Changes in international control systems
So far we have considered only experiences and reactions at the national level,
interlinked as these may be. There are also ongoing changes in the response to psychoactive
2
substances at the international level. Twenty years ago, the international drug control system
was in the course of expanding its mandate, under the 1971 Convention on Psychotropic
Substances, from dealing only with plant-derived substances – opiates, cocaine and
marijuana – to dealing also with synthetic psychopharmaceuticals. The system’s ambitions
expanded yet again with the 1988 Convention on illicit trafficking, which seeks to control the
markets in precursor chemicals used in manufacturing drugs, and includes provisions on
money laundering and extradition (Room and Paglia, 1999).

— Provided material —
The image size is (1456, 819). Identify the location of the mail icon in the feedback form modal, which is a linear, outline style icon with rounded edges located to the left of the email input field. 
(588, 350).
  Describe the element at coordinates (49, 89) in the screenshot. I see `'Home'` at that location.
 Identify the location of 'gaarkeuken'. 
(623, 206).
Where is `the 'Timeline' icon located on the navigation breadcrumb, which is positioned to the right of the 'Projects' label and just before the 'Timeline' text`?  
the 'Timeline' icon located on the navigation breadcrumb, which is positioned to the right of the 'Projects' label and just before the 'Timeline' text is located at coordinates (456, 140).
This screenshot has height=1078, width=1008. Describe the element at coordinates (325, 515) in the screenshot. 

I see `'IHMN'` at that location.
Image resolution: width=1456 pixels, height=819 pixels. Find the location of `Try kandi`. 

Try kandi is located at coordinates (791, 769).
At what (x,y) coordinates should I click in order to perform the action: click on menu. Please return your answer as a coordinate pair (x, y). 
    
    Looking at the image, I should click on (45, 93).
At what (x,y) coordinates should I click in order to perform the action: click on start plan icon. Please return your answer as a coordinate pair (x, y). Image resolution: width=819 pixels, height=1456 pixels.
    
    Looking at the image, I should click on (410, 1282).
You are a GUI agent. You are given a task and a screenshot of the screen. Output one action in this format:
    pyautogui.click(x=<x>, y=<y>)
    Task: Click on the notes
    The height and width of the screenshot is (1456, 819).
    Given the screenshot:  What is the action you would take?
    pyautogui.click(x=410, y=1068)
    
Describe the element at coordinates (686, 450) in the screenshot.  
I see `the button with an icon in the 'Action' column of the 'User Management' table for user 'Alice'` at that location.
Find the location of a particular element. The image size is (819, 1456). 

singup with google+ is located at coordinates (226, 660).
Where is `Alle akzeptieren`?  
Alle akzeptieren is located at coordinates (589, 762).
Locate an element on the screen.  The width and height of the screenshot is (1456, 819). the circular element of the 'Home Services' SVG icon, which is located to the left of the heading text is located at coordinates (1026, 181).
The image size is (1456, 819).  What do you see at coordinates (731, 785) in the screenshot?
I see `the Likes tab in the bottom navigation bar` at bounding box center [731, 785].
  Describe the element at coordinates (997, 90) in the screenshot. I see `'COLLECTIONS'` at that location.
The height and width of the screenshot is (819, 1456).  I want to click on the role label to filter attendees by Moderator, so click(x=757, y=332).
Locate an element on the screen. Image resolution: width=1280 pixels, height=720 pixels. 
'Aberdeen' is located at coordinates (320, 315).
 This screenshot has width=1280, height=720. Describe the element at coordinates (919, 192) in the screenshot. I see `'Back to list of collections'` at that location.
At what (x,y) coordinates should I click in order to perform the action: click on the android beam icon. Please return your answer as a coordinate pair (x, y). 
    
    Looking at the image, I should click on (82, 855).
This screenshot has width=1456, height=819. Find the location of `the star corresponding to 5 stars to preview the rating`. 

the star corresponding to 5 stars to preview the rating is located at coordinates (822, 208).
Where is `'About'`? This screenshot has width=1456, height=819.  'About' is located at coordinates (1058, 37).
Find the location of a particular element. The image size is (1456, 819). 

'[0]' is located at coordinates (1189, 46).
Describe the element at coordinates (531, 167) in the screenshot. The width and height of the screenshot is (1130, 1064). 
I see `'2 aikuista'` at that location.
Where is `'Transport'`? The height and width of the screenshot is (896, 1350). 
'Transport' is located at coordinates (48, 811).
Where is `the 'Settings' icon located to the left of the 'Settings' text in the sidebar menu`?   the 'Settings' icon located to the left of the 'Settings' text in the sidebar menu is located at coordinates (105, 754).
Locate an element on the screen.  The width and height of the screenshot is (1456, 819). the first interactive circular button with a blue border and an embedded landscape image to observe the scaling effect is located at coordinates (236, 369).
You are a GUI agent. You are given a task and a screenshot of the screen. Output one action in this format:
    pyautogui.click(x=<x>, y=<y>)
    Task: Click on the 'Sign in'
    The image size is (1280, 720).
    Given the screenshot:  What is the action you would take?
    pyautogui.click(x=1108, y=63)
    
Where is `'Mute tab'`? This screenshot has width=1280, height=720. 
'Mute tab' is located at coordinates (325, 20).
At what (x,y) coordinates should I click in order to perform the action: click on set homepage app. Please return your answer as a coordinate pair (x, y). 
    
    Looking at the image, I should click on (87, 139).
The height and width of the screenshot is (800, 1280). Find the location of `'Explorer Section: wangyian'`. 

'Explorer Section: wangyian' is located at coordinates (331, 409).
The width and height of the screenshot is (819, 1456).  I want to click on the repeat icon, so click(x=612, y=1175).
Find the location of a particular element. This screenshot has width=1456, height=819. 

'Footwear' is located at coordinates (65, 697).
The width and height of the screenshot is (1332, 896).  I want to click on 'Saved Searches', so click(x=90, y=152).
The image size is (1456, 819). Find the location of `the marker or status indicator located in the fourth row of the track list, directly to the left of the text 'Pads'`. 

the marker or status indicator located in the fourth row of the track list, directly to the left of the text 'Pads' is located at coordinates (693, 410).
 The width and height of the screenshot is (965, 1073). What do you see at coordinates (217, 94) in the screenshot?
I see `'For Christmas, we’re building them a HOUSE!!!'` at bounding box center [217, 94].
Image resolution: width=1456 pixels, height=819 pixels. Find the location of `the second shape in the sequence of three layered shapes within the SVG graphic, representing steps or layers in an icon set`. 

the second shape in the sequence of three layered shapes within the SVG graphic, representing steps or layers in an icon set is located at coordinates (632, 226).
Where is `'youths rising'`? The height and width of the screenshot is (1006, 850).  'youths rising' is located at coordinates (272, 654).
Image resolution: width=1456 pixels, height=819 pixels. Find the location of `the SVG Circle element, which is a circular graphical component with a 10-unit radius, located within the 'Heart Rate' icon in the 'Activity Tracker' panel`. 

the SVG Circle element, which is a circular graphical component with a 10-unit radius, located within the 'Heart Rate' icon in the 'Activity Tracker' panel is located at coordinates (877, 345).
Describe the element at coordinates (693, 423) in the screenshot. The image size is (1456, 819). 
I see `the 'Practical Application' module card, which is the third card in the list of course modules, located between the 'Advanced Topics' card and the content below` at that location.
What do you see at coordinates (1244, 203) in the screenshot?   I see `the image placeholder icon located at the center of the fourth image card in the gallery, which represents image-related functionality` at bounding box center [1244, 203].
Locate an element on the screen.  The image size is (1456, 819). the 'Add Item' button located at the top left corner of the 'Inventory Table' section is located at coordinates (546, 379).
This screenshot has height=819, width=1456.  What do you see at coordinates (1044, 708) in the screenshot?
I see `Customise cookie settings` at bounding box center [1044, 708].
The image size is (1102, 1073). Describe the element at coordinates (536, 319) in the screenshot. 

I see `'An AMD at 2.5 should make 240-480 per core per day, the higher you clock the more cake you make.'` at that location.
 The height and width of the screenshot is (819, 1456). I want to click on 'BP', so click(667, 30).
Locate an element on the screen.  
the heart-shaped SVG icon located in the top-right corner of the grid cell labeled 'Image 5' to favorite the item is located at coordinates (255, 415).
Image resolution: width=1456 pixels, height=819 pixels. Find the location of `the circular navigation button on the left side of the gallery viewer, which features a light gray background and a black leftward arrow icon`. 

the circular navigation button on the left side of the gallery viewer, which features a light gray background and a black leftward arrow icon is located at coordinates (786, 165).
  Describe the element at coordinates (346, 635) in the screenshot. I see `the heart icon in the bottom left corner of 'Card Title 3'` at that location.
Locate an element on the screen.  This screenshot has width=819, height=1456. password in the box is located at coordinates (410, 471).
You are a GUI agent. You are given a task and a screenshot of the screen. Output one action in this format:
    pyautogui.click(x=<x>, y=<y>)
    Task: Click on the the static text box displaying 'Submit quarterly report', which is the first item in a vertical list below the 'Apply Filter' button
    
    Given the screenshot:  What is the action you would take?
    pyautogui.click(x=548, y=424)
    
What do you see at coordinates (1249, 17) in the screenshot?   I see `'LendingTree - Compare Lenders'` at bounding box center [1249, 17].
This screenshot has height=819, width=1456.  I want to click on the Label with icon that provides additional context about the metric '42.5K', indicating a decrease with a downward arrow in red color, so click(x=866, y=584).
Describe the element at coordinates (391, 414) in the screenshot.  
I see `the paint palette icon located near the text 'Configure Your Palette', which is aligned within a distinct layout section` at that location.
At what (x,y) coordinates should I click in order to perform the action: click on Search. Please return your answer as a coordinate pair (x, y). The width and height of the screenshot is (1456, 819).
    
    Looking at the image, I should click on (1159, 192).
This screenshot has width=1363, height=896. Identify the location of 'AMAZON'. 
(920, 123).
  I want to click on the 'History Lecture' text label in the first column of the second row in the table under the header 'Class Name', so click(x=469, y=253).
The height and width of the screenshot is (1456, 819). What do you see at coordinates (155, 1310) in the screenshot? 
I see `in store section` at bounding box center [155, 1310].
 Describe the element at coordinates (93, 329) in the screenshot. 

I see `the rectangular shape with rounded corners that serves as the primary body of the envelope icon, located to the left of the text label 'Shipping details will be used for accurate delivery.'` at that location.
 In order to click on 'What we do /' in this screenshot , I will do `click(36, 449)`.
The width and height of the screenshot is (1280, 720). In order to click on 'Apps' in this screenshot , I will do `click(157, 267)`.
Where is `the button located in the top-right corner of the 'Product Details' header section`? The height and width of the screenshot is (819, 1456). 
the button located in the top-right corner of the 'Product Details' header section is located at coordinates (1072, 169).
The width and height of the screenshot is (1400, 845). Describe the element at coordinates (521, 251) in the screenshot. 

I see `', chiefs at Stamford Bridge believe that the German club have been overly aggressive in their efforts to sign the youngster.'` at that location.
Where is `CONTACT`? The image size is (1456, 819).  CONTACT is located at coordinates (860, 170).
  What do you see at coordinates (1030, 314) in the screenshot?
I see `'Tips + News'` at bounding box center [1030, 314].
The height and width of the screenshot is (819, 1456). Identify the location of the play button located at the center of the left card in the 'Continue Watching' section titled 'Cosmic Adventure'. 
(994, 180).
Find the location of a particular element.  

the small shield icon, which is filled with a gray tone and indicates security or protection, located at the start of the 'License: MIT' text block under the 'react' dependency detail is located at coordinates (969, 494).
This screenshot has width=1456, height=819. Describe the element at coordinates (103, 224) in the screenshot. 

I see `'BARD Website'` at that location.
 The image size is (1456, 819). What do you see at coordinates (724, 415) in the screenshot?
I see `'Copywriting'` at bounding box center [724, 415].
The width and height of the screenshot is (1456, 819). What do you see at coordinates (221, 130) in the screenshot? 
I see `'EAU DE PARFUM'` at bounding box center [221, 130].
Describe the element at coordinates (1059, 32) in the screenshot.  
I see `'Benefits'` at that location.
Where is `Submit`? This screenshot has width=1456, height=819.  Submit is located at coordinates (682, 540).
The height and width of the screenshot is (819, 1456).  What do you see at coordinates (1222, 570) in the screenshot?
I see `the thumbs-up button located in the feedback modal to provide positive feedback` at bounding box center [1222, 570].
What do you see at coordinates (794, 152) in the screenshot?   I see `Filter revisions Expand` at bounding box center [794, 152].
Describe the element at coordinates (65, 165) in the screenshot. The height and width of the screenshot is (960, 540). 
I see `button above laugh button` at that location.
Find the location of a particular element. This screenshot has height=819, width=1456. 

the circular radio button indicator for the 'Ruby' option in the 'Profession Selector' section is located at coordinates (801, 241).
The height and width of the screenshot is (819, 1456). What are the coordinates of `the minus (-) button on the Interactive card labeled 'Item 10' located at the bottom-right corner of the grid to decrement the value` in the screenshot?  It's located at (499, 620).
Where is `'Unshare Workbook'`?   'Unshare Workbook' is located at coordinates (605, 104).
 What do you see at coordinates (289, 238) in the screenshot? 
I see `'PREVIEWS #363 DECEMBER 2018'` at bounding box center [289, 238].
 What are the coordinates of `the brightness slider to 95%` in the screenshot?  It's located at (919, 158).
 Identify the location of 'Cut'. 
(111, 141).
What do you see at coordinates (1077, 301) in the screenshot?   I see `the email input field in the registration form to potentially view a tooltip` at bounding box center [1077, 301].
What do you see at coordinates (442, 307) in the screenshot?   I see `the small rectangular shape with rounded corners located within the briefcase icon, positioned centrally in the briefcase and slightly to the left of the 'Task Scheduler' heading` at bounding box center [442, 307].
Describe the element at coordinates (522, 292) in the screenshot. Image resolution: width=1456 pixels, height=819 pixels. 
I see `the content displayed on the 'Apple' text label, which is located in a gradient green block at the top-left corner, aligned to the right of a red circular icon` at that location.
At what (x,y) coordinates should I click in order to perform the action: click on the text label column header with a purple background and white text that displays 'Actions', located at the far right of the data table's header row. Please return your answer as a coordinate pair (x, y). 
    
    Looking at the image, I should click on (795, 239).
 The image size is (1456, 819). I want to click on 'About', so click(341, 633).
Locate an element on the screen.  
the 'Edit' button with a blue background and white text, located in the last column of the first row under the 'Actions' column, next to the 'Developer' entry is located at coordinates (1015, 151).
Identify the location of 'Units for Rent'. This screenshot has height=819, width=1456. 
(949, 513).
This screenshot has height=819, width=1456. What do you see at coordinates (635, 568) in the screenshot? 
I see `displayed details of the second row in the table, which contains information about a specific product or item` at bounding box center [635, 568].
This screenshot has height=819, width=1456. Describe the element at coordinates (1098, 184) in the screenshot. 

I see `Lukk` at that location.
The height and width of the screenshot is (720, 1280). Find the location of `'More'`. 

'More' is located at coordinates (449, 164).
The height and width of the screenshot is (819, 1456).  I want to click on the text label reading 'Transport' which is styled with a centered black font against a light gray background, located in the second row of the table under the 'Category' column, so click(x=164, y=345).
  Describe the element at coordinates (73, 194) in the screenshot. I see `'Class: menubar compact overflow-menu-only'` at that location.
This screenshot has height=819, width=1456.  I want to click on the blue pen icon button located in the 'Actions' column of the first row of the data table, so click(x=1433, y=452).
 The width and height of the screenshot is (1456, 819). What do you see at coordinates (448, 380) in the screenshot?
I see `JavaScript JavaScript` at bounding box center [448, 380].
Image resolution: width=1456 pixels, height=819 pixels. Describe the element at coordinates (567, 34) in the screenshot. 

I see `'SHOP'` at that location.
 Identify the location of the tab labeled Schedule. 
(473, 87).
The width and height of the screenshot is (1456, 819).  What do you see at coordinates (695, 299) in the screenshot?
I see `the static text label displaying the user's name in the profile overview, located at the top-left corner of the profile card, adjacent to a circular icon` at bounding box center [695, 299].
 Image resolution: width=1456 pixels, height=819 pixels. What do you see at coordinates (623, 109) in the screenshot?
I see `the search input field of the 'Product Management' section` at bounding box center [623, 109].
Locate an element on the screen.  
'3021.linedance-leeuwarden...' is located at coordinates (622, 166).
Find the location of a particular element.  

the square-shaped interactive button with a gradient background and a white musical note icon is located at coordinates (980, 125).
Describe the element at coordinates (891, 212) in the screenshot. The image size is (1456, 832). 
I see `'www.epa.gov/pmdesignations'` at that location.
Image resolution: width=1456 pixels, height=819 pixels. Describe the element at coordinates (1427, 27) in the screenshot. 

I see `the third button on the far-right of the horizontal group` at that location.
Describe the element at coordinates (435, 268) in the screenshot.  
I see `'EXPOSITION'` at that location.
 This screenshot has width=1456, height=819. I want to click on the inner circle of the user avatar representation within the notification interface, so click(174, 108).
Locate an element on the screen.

— Prompt 1 —
Using the passage on international drug control, answer the following:
(a) Which convention extended the system's mandate to synthetic psychopharmaceuticals?
(b) Which plant-derived substances does the passage name?
(c) Apart from markets in precursor chemicals, what does the 1988 Convention include provisions on?
— Prompt 2 —
Write the next part of the passage on international drug control, picking up after its final sentence.

— Result 1 —
(a) The 1971 Convention on Psychotropic Substances.
(b) Opiates, cocaine and marijuana.
(c) Money laundering and extradition.

— Result 2 —
This year has seen two further moves to expand the scope of international control on
drugs. One was the action of the World Conference on Doping in Sport, last February in
Lausanne, which decided that “an independent International Anti-Doping Agency shall be
established so as to be fully operational” in 2000 (World Conference..., 1999). This action
reflected the transition of the issue of doping in sports from the hands of the sports
federations into being a matter for intergovernmental action.
The other action was the agreement by the World Health Assembly to move forward
with negotiations on a Framework Convention on Tobacco Control, to be completed by 2003.
The Framework Convention is a centrepiece of an anti-tobacco program which is one of the
World Health Organization’s main current priorities (World Health Organization, 1999).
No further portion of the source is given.